+++ MATERIAL SUPPLIED

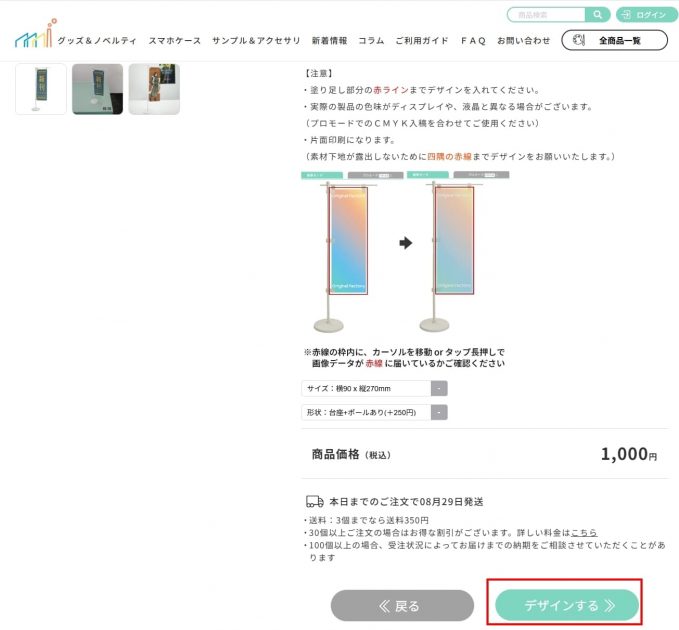The image size is (679, 630).
Task: Open the スマホケース menu
Action: [175, 41]
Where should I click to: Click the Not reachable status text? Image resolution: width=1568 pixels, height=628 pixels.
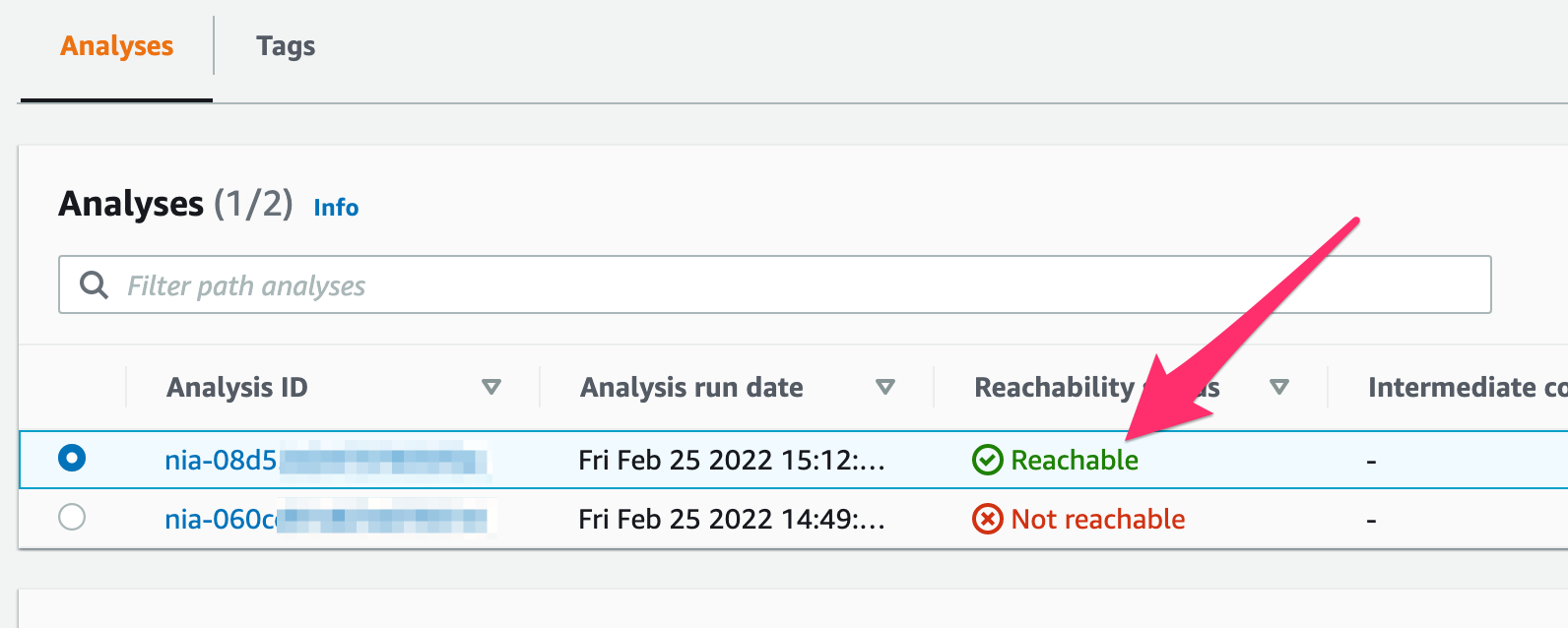pos(1098,519)
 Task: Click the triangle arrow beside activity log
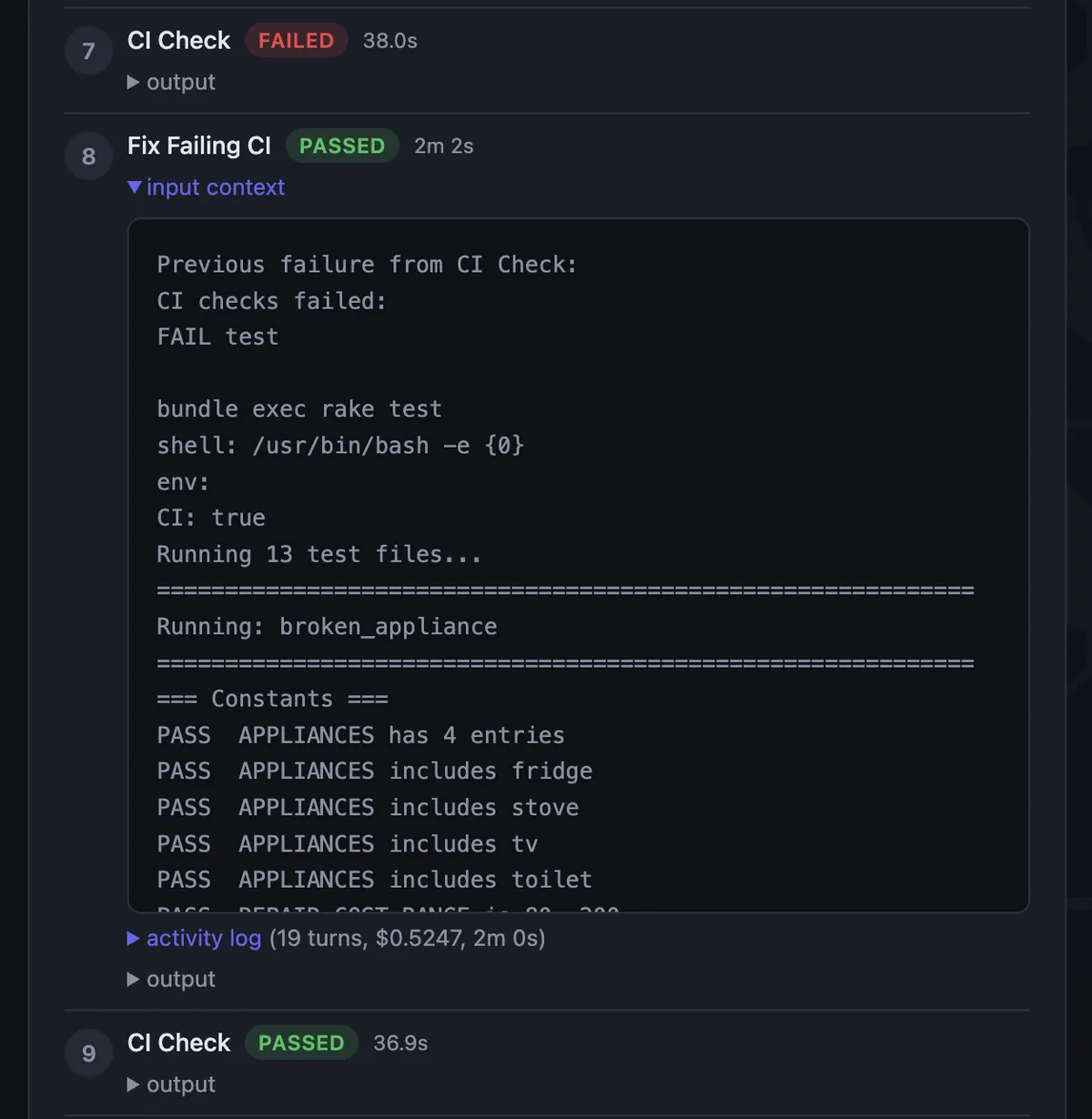coord(134,938)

++++++

THE REQUEST: Reproduce every line of the listing above verbatim, omitting the pictures.

ANSWER:
The image size is (679, 630).
Task: Open the スマホケース menu
Action: [175, 41]
Where should I click to: Click the Not reachable status text? Image resolution: width=1568 pixels, height=628 pixels.
pos(1098,519)
 Task: Click the triangle arrow beside activity log
coord(134,938)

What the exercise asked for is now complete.